For the record, it really freaks me out that Allison was born in 1992.

For the record, it really freaks me out that Allison was born in 1992.

So what’s been going on with Lil? Well, she’s been suffering from what I call Ramiele Syndrome, where a female artist impresses like crazy during the semifinals and seems set for complete glory, but upon getting into the Top 12 gets so nervous about show themes and control that she loses all semblance of individuality and begins to make lazy song choices and poor singing decisions. I supposed you could also name this syndrome after Mandisa or Jessica Sierra (without mentioned her stint on Celebrity Rehab) or Camile Velasco (man, what a fall) – or after any person you subjectively feel failed to live up to their promise – but it’s gotten to the point where I just want her gone. She is the karaoke queen of the competition, a nice voice but nothing else.

And no, there is no controversy regarding Adam Lambert’s choice to do Gary Jules’ version of “Mad World” instead of the 1982 Tears For Fears version, because that’s entirely in the rules, and nobody gave him false praise for doing a “unique version.” Danny Gokey is on slightly rockier waters for choosing a song that had a cover released in his birth year, even though the song itself, “Stand By Me,” was released in 1961, but it’s still entirely within the rules of the competition.

And lo, it seems that VoteForTheWorst.com is starting to have the opposite effect on the competition than expected.
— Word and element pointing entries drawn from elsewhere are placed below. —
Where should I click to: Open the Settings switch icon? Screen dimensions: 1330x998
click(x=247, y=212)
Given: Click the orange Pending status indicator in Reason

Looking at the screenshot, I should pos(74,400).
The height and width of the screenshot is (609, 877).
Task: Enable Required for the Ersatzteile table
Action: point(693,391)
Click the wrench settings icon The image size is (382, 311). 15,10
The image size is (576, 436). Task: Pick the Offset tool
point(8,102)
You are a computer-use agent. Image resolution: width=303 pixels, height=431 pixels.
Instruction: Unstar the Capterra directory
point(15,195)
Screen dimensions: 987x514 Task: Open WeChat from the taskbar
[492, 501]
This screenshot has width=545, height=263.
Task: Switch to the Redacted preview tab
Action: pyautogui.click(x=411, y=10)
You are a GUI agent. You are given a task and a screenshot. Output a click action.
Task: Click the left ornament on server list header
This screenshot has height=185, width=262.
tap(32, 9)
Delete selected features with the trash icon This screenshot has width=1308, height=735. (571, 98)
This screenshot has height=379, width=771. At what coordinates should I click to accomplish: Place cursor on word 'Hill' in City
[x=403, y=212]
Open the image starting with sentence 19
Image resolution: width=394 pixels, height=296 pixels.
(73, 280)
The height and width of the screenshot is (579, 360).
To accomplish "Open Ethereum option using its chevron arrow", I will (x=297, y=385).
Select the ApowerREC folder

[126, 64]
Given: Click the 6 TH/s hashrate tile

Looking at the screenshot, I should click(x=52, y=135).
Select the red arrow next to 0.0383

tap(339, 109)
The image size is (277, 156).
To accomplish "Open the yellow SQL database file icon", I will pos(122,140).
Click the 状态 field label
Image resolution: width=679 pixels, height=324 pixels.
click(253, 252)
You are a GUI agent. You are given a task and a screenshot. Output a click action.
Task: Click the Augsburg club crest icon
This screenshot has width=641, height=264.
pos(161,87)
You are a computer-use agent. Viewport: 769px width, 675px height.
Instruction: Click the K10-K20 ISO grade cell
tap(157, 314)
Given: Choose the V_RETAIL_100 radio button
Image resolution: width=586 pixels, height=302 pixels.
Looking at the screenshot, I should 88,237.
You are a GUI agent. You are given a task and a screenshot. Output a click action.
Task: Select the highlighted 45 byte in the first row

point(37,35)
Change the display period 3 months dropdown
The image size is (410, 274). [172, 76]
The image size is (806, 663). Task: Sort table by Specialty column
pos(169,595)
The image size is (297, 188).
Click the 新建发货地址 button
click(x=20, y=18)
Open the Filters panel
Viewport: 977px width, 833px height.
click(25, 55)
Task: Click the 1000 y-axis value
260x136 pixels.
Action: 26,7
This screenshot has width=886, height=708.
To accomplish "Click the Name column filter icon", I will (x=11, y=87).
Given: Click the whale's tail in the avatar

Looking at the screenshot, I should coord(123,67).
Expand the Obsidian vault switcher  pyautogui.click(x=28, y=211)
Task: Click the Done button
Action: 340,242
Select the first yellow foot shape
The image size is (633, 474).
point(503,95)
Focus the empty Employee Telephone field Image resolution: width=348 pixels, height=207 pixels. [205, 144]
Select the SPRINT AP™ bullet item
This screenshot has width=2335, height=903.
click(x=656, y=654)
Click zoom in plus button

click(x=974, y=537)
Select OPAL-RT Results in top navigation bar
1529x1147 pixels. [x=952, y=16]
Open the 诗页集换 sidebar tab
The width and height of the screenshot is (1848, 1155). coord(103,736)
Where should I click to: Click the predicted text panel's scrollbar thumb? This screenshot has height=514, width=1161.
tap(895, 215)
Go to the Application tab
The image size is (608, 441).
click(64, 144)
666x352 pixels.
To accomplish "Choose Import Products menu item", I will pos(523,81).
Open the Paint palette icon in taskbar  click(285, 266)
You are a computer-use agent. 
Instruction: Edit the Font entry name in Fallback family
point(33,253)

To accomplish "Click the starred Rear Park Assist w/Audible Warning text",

Their first choice for their members to vote for in order to cause pop culture anarchy, Megan Joy [Corkrey], only placed in ninth, and the moment they pick Scott as a follow-up, he’s gone too, in eighth place. This is further proof that their claim of pulling Sanjaya through the competition in s6 is complete bullshit, because they have no actual pull. It’s all talk, no walk, man. They can eat me.

And there’s the other important factor on American Idol Wednesdays – the Ford commercials. I appreciate the fact that it’s a way for the Idols to let off some steam for a day while messing around, but I don’t understand why they can’t be better. Wouldn’t it be best to make a commercial that could actually run on TV at times not associated with Idol. I guess not. In the eight years this show has been on, I can only recall one Ford commercial that I thought looked like a real commercial. It’s from s6, the Top 11.

Okay, there is one from s4 that does have a certain level of evocation. And, due to my love of both old school rap and the Muppets,  it’s evocative of my nightmares.

Could you honestly name any of the s4 contestants solely based off that video? Bo Bice and Niko Smith are the only two who look anything like their real-life counterparts.

The Wife:

First of all, I want to give props to Gokey and Anoop for having the balls to wear very bright colors, in celebration of their being born in the 1980s. Gokey looks good in hot pink and Anoop carried off that Kanye-ish green cardie like nobody’s business. But what I really need to talk about is Lil Rounds.

What's my leather got to do, got to do with it?

What's my leather got to do, got to do with it?

Lil, I’m sorry I thought your wig was on crooked last week. Apparently, it’s just that the person who gave you that weave didn’t bother to cut your bangs straight, and no one has bothered to fix them. As you fall further into your identity crisis, you performed your cheap Tina Turner song in cheap leather, and followed that up by performing the group sing last night in a tank top covered entirely in metal studs that were far too many and far too large. Girlfriend, Lady Gaga wear a zipper on her face and she wouldn’t even wear that shirt.

The problem, Lil, is that you have not only no idea what kind of artist you are, but you also have no idea what kind of person you are. I appreciate that you tried to look like you were performing a Tina song as Tina, but you didn’t do it right. It wasn’t like the Vampire Lamb Bear performing “Tracks of My Tears” as Frankie Valli, it was like poor Alexis Grace performing “Jolene” in her dowdy Dolly Parton outfit. If you are going to go costume, you have to do it right. And you don’t know how to do it right, so just don’t do it. Get a stylist who isn’t schizophrenic, understands body lines and get a hair artist who can cut straight and you’ll be well on your way to at least looking like you know what you’re doing.

Tim Gunn, can you please come and help Lil Rounds be fabulous? She needs you.